Porte de la Mer
Il fut un temps où Alger regardait la mer sans crainte. Par cette ouverture majestueuse, l’ancienne Régence ottomane recevait les richesses du monde connu : esclaves libérés ou capturés, ambassades des rois d’Europe, marchands juifs, chrétiens, musulmans, tout un peuple qui faisait vibrer la ville au rythme des vents d’Orient.
Aujourd’hui, cette porte est muette. Le port la contourne, l’État l’ignore, les touristes ne la voient pas. Elle est là, comme un vieux sage que l’on a relégué en silence, parce qu’il en sait trop.
Porte Neuve
C’est par elle qu’est arrivé le désastre. 1830. Alger, jusqu’alors inviolée, tombe par cette brèche. Ironie du sort : cette « porte neuve » signe la fin d’un monde ancien. Depuis, la ville est restée ouverte, trop ouverte, à tout vent, à toutes les violences. Les barques sont devenues des frégates coloniales. Les bazars ont cédé la place aux comptoirs.
Et nous, que reste-t-il de nous après la conquête ? Rien que des rues où nos pas hésitent, et des noms de portes qu’on ne lit plus.
Bab El Oued
Elle était la porte du peuple. Celle des pêcheurs, des dockers, des enfants en sandales. Elle ne sentait pas le pouvoir, mais le pain chaud, l’iode, les palabres et les bagarres du quotidien.

▶ [Matériel fourni]:
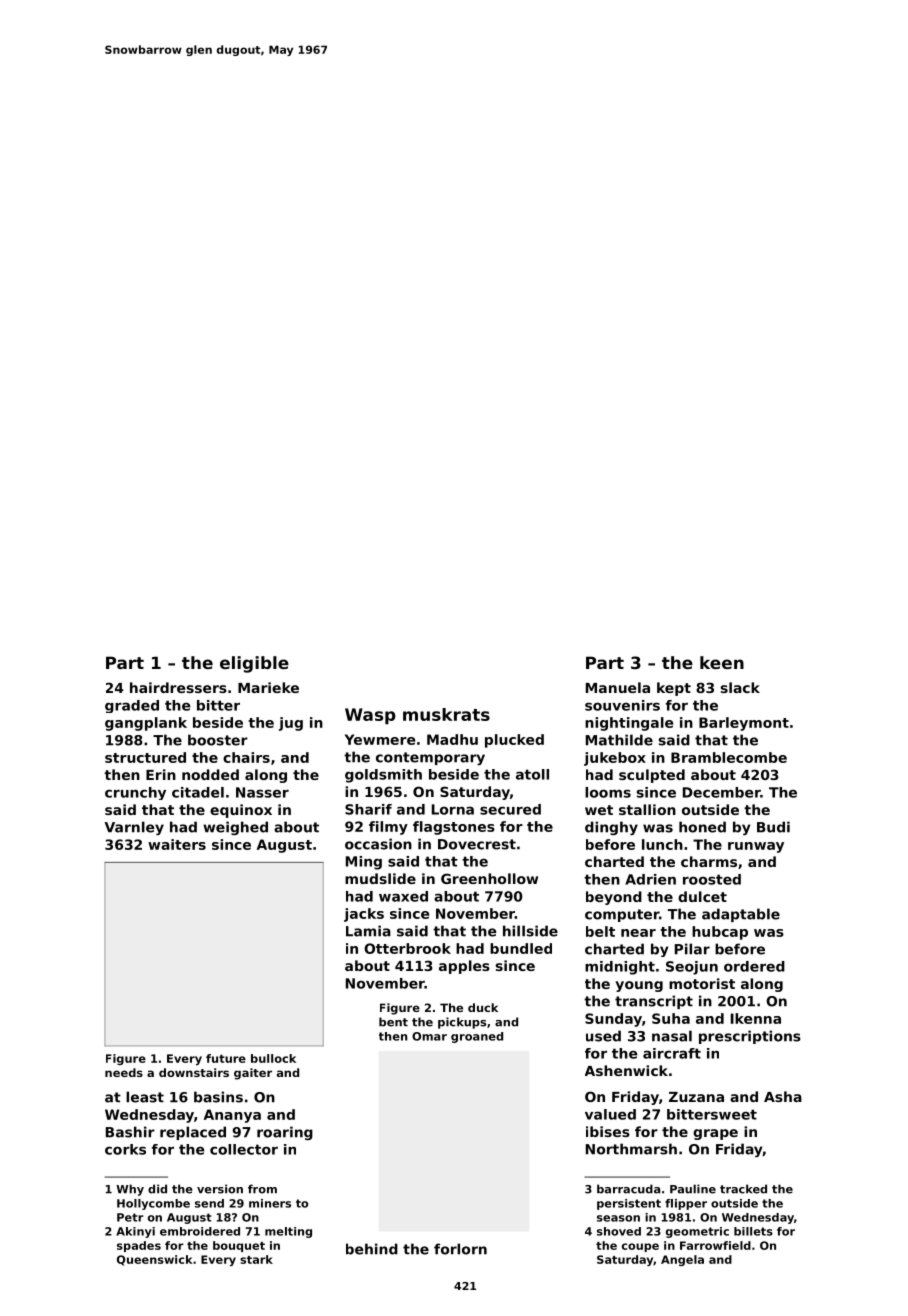 The height and width of the image is (1316, 908). Describe the element at coordinates (454, 828) in the image. I see `flagstones` at that location.
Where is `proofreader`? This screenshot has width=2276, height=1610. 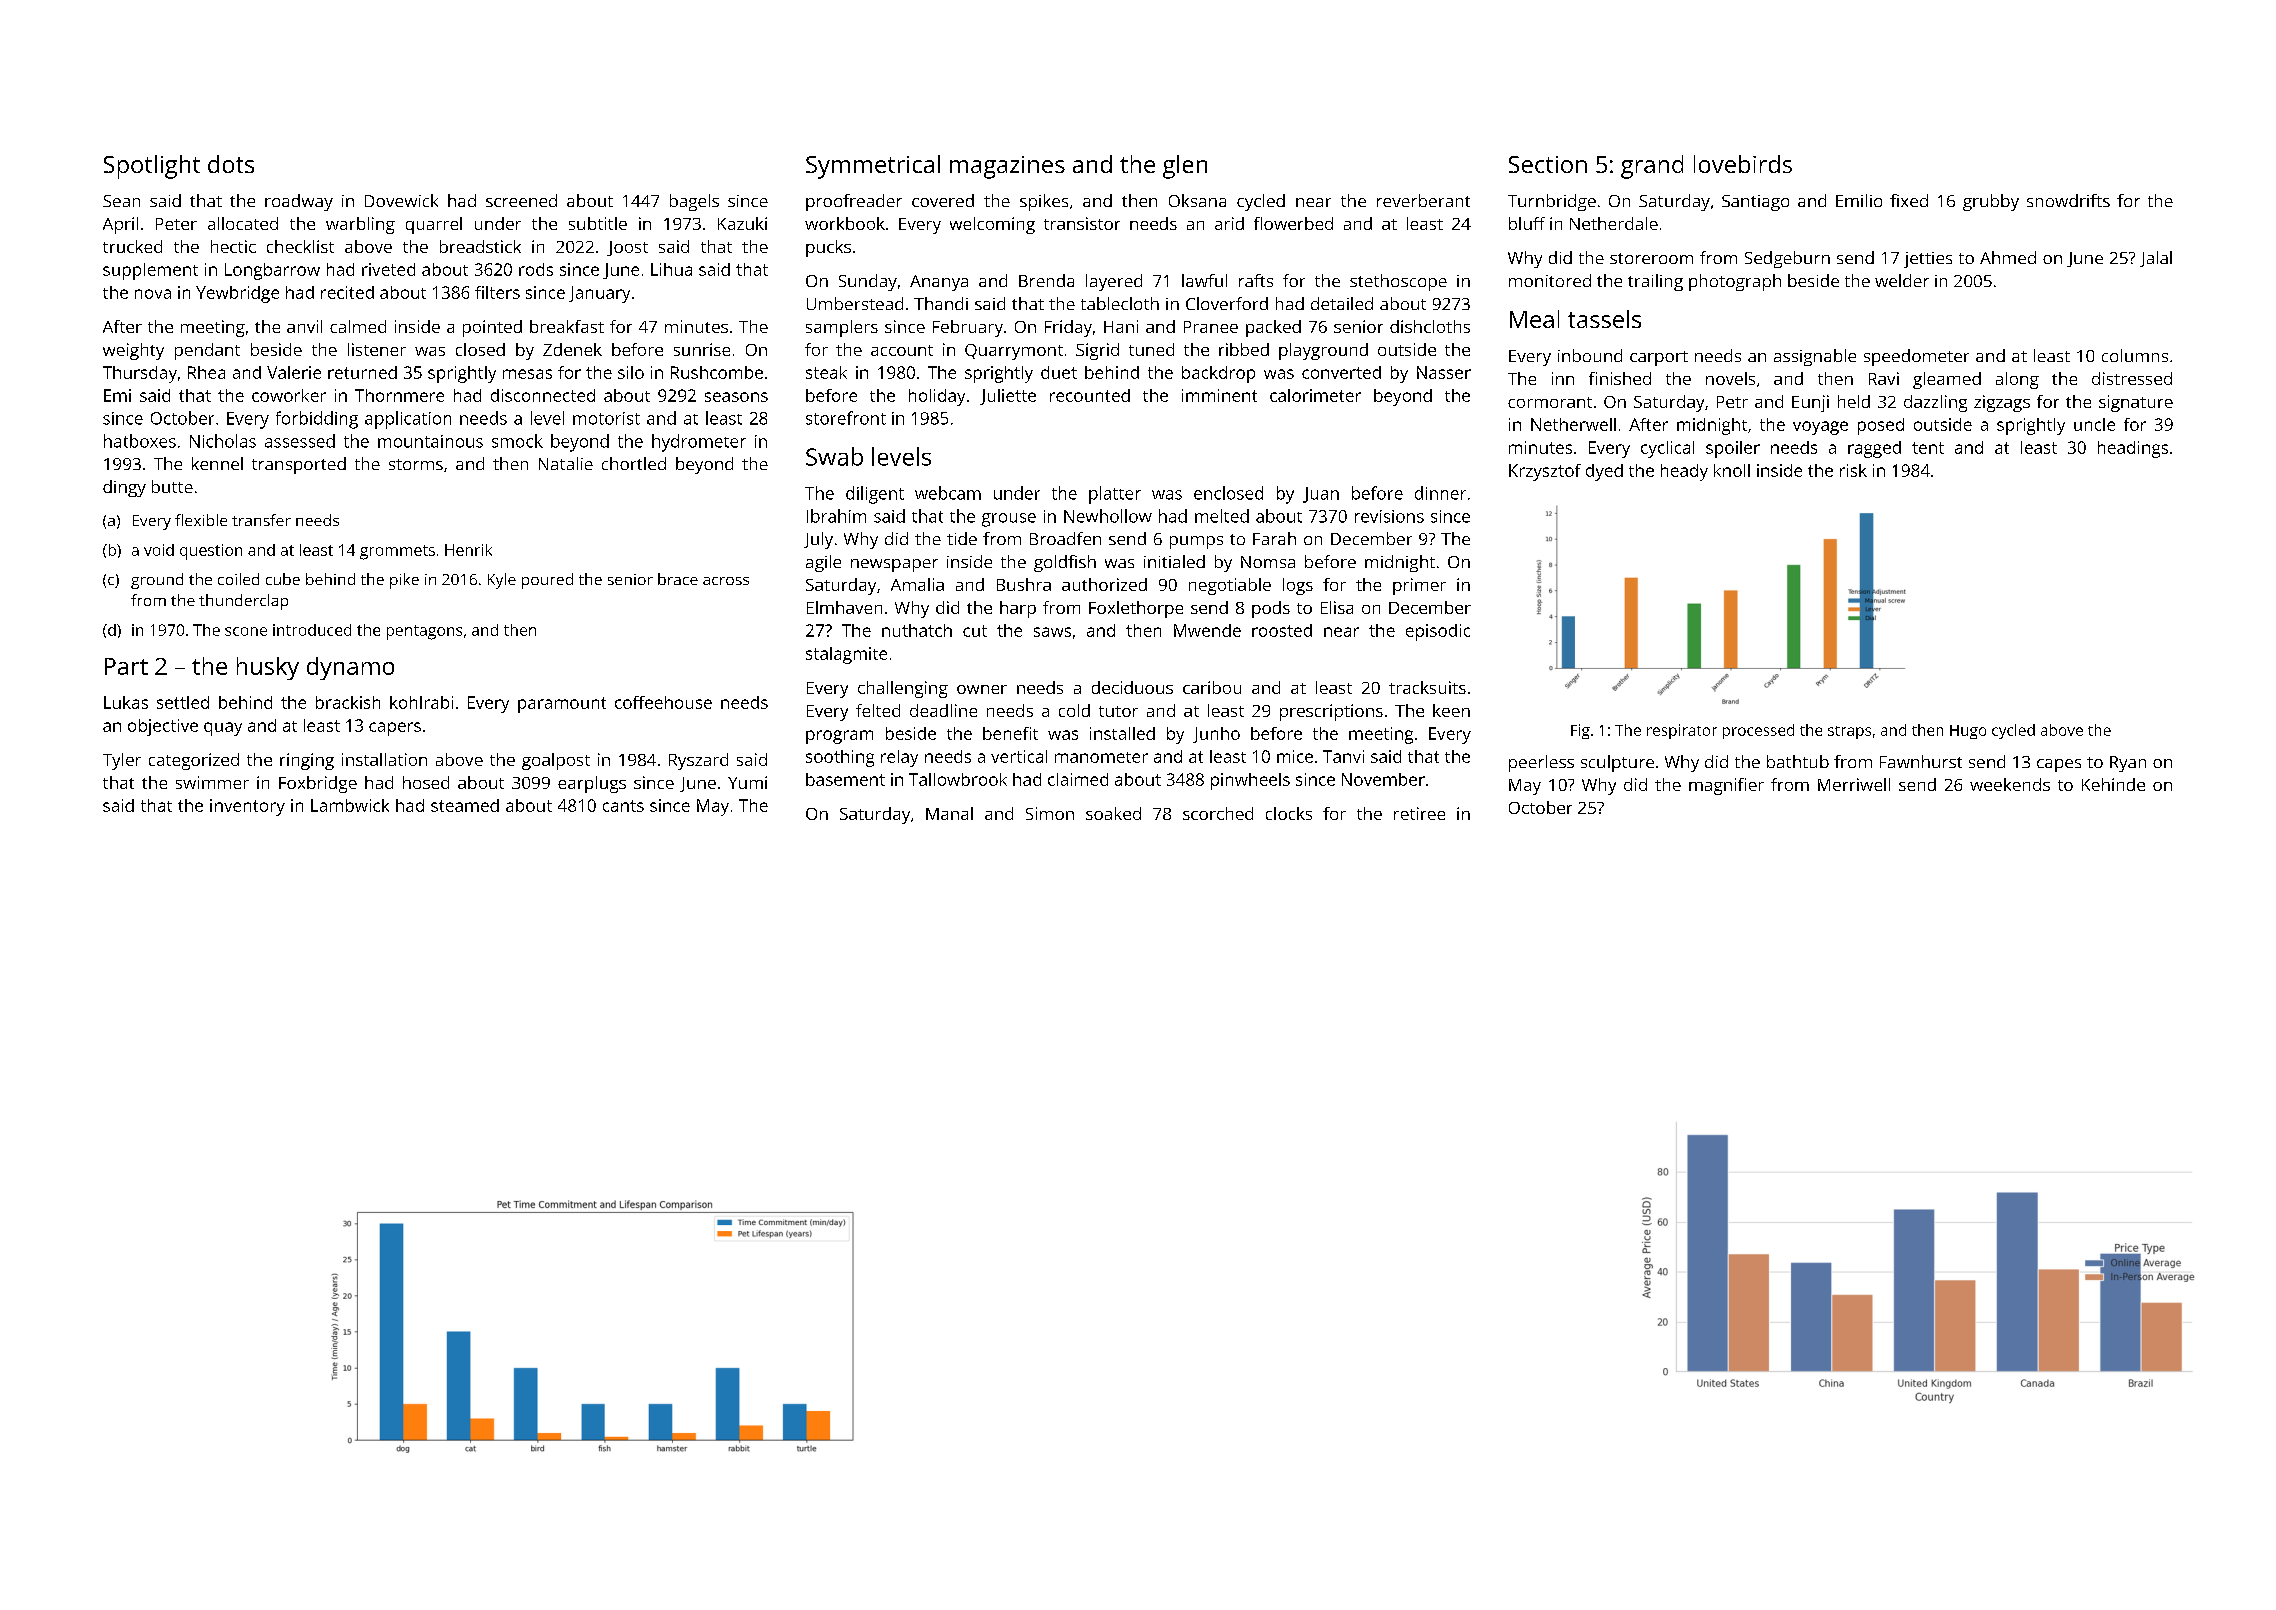
proofreader is located at coordinates (854, 202).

▶ [Tâches à réaliser]:
1 – Relevez tous les noms de portes qui servent de titres aux sections du texte sur les portes d'Alger.
2 – Poursuivez le texte sur les portes d'Alger à partir de la dernière phrase donnée.
La liste fournie n'intervient en rien dans ce travail.

▶ [Réponses dans l'ordre]:
1 – Porte de la Mer, Porte Neuve, Bab El Oued

2 –
Aujourd’hui encore, elle frémit d’une authenticité que nul lifting urbain ne peut gommer. Pourtant, même ici, on a dressé des murs invisibles. Le burkini y côtoie la pauvreté, les narguilés masquent la colère. On se baigne, mais on n’oublie pas. Car sous chaque vague, il y a une mémoire battue par l’indifférence.
Bab Azzoun
La plus marchande. La plus ouverte. La plus cosmopolite. On y venait d’Oran, de Constantine, de Laghouat. Bab Azzoun était le ventre d’Alger : là où s’échangeaient les épices, les rumeurs, les idées.
Mais les temps ont changé. Aujourd’hui, on y vend du faux cuir, des vêtements d’occasion, et des illusions bon marché.
Les caravanes ne passent plus. Les idées non plus.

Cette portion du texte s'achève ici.